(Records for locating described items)
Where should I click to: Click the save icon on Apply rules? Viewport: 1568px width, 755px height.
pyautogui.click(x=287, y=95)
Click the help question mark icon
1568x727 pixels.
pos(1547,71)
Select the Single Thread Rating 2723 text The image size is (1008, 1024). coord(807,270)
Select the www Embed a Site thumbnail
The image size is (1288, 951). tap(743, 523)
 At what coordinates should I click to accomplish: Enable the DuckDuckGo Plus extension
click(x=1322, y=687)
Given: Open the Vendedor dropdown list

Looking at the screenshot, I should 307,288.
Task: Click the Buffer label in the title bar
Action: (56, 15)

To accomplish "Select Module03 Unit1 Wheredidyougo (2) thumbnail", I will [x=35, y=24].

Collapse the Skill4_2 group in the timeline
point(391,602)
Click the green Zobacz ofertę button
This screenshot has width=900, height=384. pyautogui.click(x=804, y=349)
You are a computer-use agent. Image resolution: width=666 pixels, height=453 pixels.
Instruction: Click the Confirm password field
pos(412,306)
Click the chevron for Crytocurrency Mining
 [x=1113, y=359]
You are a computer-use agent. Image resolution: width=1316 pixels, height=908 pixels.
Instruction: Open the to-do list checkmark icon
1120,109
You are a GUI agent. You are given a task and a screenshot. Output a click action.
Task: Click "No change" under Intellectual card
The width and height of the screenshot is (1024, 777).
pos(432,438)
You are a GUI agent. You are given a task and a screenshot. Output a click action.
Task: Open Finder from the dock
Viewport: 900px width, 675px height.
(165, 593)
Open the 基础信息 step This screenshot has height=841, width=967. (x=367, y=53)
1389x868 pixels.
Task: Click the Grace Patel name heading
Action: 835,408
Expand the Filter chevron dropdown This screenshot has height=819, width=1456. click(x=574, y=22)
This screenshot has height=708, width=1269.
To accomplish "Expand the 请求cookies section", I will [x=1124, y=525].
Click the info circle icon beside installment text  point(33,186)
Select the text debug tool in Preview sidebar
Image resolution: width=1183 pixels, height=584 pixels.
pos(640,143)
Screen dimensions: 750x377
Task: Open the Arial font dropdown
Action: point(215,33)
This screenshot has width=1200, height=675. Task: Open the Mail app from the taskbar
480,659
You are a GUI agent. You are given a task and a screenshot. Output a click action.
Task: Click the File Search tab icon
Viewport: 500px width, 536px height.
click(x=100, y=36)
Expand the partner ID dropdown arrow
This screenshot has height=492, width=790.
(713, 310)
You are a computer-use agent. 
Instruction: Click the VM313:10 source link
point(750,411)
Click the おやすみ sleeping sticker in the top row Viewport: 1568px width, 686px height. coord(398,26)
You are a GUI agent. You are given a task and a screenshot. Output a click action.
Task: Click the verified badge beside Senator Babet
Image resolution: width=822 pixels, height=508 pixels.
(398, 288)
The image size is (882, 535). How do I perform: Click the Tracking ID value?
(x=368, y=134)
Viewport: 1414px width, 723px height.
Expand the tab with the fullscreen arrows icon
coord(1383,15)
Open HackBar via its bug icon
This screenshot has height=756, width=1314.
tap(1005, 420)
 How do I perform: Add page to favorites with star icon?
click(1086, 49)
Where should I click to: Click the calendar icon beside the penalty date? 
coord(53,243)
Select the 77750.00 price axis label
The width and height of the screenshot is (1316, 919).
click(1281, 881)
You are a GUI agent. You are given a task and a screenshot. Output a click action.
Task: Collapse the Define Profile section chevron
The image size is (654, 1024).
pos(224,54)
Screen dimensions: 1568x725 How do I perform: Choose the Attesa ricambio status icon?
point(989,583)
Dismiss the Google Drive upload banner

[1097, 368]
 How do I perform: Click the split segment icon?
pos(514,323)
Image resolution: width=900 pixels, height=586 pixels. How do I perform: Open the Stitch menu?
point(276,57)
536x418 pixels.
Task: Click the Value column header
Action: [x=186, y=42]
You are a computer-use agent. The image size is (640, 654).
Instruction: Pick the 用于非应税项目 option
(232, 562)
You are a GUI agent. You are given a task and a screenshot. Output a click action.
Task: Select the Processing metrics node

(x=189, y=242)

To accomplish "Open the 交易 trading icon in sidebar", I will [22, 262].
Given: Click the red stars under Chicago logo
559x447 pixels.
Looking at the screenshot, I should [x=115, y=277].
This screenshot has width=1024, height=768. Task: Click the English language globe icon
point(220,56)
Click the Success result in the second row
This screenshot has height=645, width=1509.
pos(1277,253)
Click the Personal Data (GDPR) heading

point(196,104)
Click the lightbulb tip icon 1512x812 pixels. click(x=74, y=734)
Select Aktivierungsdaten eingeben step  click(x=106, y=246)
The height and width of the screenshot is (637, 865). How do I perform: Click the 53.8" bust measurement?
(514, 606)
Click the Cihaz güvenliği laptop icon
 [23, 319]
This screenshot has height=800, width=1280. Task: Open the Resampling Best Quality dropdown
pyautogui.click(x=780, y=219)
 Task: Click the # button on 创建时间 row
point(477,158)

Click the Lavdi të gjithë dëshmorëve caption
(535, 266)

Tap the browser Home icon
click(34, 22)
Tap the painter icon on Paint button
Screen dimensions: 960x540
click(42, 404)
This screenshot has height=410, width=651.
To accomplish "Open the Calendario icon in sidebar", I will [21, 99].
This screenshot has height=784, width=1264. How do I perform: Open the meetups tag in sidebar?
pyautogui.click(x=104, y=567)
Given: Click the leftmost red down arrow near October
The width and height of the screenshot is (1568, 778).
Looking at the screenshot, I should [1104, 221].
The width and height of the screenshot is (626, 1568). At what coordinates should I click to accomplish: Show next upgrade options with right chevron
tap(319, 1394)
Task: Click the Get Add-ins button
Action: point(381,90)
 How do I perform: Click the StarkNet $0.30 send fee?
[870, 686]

Objective: Collect every line of the records that contains the string "text", treating uppercase and lowercase as different.

Answer to the exercise:
Select the Single Thread Rating 2723 text The image size is (1008, 1024). coord(807,270)
Click the info circle icon beside installment text  point(33,186)
Select the text debug tool in Preview sidebar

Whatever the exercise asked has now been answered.